_AUFGABEN:_
[1] Tippen Sie aus dem Text über die Fastnachtsvereine den Teil ab, der mit „Auch wenn die“ anfängt und bis „in Fastnachtsstimmung komme.“ reicht.
[2] Schreiben Sie den Text über die Fastnachtsvereine im Anschluss an seinen letzten Satz weiter.

Auch wenn die Weißköpf in den sozialen Kanälen unterwegs sind – generell steht der Verein einer digitalen Sitzung eher kritisch gegenüber: "Wir sind nicht Gundelsheim oder Köln." Der Aufwand wäre zu hoch, man erreiche weder die Jungen noch die Älteren wirklich damit. Zudem mache den Reiz der Fastnacht eben das gemeinsame Feiern aus. Und bei den aktuellen Rahmenbedingungen glaubt Jung, dass derzeit sowieso niemand so richtig in Fastnachtsstimmung komme.
"Wir hoffen auf das nächste Jahr, wir sind nicht weg vom Fenster", darin sind sich die Weißköpf einig mit den Miehlbocher Mondspretzern, den Katzentaler Katzen und der FG Agricola Billigheim. Letztere hat am 11. 11. bereits närrische Konfettipäckchen an Aktive und Helfer verteilt. Das will auch der FV Freibier Sulzbach tun, wie dessen Vorsitzender Michael Hany berichtet. Er hofft auf Aktionen zu einem späteren Zeitpunkt, etwa ein Vatertagsgrillen. "Aber das ist ja derzeit alles Glaskugellesen", dämpft Hany verfrühte Hoffnungen.
"Es ist dieses Jahr so weit weg – man ist so aus dem Tritt. Es ist so traurig", beschreibt Anne-Katrin Bulenz ihr aktuelles Fastnachtsgefühl. In Lohrbach ist das Großereignis eine Gemeinschaftsaktion der Vereine. Folgerichtig engagiert sich Bulenz auch beim Sportverein, dem FC Lohrbach. "Ich habe dieses Jahr dreimal Volleyball gespielt", lautet auch hier das eher magere Fazit. Gut angekommen sei dagegen die Aktion "Essen to go". Dadurch seien sogar neue Mitglieder zum Verein gestoßen.

_DATENAUSZUG:_

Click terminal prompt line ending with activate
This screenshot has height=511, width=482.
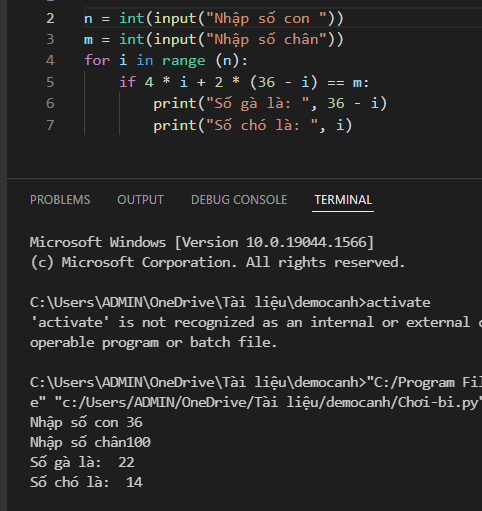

_LÖSUNGEN:_
[1]
Auch wenn die Weißköpf in den sozialen Kanälen unterwegs sind – generell steht der Verein einer digitalen Sitzung eher kritisch gegenüber: "Wir sind nicht Gundelsheim oder Köln." Der Aufwand wäre zu hoch, man erreiche weder die Jungen noch die Älteren wirklich damit. Zudem mache den Reiz der Fastnacht eben das gemeinsame Feiern aus. Und bei den aktuellen Rahmenbedingungen glaubt Jung, dass derzeit sowieso niemand so richtig in Fastnachtsstimmung komme.

[2]
Besonders leid tut es Bulenz um die "Teenies bis 35", die seien dieses Jahr schlicht auf der Strecke geblieben. Vielleicht könne man im Sommer ja noch zu einer Strandparty einladen, zeigt Bulenz, dass auch bei den Narren die Hoffnung zuletzt stirbt. "Wir sind super organisiert. Wenn es klappen würde, könnten wir das kurzfristig stemmen. Wir haben das Equipment. Jeder weiß, wo er hinpacken muss." Doch Bulenz hadert nicht mit dem Schicksal, denn sie gibt zu, dass sie schon 2020 "ein mulmiges Gefühl" beim Nachtumzug hatte: "Da waren 35.000 Besucher da, und jedem musste man ein Bändchen anlegen."
Maximal in minimaler Anzahl kann sich auch Andrea Gehrig die diesjährige Fastnacht in Aglasterhausen vorstellen – vielleicht zu zweit eine Schlüsselübergabe im Rathaus am Schmutzigen Donnerstag. Statt auf der Straße wollen die Hausemer Windbeutel vermehrt in den sozialen Kanälen präsent sein.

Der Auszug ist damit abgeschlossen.